I've found it very very difficult to joint anything much longer than my jointer tables. As John put it, you have to have the outfeed support exactly aligned with your jointer table or you'll end up with a wedge shaped board.


----------



## 8iowa (Feb 7, 2008)

I only have a 4" jointer, yet I have successfully jointed and glued the edges of boards 100 inches long. I have two Rockler Heavy Duty "flip top" roller stands. Using a Veritas 50" aluminum straightedge, I zero in the rollers dead flat with the infeed and outfeed tables. Actually, this set-up is faster and easier than one would think. This method works!


----------



## glassyeyes (Apr 14, 2009)

If PART of the end of the board is getting jointed, then it sound like you haven't taken enough wood off. A twisted board will behave like that, as opposed to cupped, crowned, or bowed. Do you have winding sticks to check for twist? It wouldn't take much on boards of this length.


----------



## DaleM (Feb 18, 2009)

8iowa is exactly right. You have to support the outfeed especially. I made a quick image to show what I think is happening. Gravity of course is pulling down the unsupported board and your hand is holding down the other end, so of course that means the middle is bowing up with the end of the table as the fulcrum, leaving a gap above the cutter. You won't notice it hardly at all jointing the edge of a wide board, but jointing the face will almost always be a problem.


----------



## Jeff82780 (Mar 15, 2010)

thanks for all the advice. i will try the rollers on infeed and outfeed side

thanks, jeff


----------



## TCCcabinetmaker (Dec 14, 2011)

I've done 12'-16 foot boards by myself on a 6' jointer without a helper, it gets harder to do as I'm doing heavier stock, but it's doable (I'm usually cussing my lumber supplier while doing a 16, because I specifically tell him not to bring me 16s…)

Now, another thing, if you are jointing the thin side, don't press down on the middle, the boards will tend to bow under the preasure and you won't get a flat surface…

But, If you are doing the cuped side and you are getting that kind of a result, you may need to look at your tables.

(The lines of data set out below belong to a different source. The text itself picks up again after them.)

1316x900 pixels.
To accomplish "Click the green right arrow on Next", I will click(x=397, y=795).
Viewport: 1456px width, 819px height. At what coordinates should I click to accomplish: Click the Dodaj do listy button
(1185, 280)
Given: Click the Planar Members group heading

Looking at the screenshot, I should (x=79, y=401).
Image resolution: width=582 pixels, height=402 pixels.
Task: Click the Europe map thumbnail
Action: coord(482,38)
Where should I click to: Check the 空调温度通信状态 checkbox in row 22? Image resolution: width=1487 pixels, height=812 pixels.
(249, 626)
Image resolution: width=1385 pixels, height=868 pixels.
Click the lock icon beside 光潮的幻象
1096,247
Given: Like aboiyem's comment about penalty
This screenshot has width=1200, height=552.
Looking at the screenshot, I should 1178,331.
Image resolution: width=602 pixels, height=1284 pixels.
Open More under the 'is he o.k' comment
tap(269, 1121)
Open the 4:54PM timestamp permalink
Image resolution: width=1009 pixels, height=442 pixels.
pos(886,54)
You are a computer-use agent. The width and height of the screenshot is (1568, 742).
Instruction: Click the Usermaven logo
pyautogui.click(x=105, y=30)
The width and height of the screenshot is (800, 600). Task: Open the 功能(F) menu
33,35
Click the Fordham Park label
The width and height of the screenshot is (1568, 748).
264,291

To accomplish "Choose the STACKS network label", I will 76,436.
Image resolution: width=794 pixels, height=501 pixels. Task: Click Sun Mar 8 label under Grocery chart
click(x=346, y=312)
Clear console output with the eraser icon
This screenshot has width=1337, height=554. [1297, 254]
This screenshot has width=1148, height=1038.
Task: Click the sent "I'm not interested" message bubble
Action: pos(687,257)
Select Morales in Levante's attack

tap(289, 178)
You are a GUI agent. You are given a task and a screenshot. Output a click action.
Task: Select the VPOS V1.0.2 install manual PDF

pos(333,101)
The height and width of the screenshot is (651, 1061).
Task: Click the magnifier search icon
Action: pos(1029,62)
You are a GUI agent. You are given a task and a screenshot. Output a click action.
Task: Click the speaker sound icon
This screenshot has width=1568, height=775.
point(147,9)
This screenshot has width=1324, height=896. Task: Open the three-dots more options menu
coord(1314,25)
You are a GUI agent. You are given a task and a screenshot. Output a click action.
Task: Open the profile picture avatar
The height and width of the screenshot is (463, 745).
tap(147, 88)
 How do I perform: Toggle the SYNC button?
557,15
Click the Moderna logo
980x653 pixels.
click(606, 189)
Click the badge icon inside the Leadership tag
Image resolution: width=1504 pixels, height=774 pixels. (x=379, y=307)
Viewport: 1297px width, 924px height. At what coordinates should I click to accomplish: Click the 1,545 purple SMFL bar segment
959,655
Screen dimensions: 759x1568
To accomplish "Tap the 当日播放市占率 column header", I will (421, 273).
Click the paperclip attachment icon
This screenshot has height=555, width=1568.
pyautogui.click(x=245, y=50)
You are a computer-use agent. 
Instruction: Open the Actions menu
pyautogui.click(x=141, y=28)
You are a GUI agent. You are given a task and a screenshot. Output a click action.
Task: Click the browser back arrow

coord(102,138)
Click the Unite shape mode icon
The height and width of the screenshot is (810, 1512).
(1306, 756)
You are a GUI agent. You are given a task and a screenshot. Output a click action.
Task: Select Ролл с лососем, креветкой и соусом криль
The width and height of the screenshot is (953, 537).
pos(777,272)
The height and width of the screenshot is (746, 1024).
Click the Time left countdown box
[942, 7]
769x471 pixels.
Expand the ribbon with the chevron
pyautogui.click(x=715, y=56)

Bring the infeed all the way up, it should just pass your knives. Put a long straight edge on it and see if one of your tables is off. If one of the tables is not off, then it is likely your material is not being supported well enough.


----------



## Jeff82780 (Mar 15, 2010)

ok i give up!!!! not really, but im so frustrated. i just wanna finish my workbench! i took everyones advice and put a roller on the infeed and outfeed ends of my jointer. well same result. my jointer is set up right too. tables level knives are good. matbe my technique is poor. i am pushing down quite hard. this is because some of my boards are so warped and twisted. if i didnt push down the knives wouldnt joint the wood. maybe this is wrong. Here are some pictures i took. as u can see the areas clean are the jointed areas the areas with pencil line is the area not being jointed for some reason. aymore ideas to help me out?


----------



## thebigvise (Jun 17, 2010)

This may be an opportunity to consider making one of those jigs for face jointing on a planer. It is indeed difficult to joint a board 8' long. The jig will be some trouble, but may save you time and frustration in the end.


----------



## rance (Sep 30, 2009)

>" i am pushing down quite hard"

If you are flexing the board, then it won't work. It will spring back and you won't have a straight board. Furthermore, the orientation of the board(however cockeyed it is as you are pushing it through) must NOT change during the whole length of the cut.


----------



## TCCcabinetmaker (Dec 14, 2011)

Ok, the first picture is explained by pusing down on the boards tooo hard. Thus you aren't really letting the tool do it's job. You basically want to keep the board from kicking back, that's about it, after that, it will take what it needs to.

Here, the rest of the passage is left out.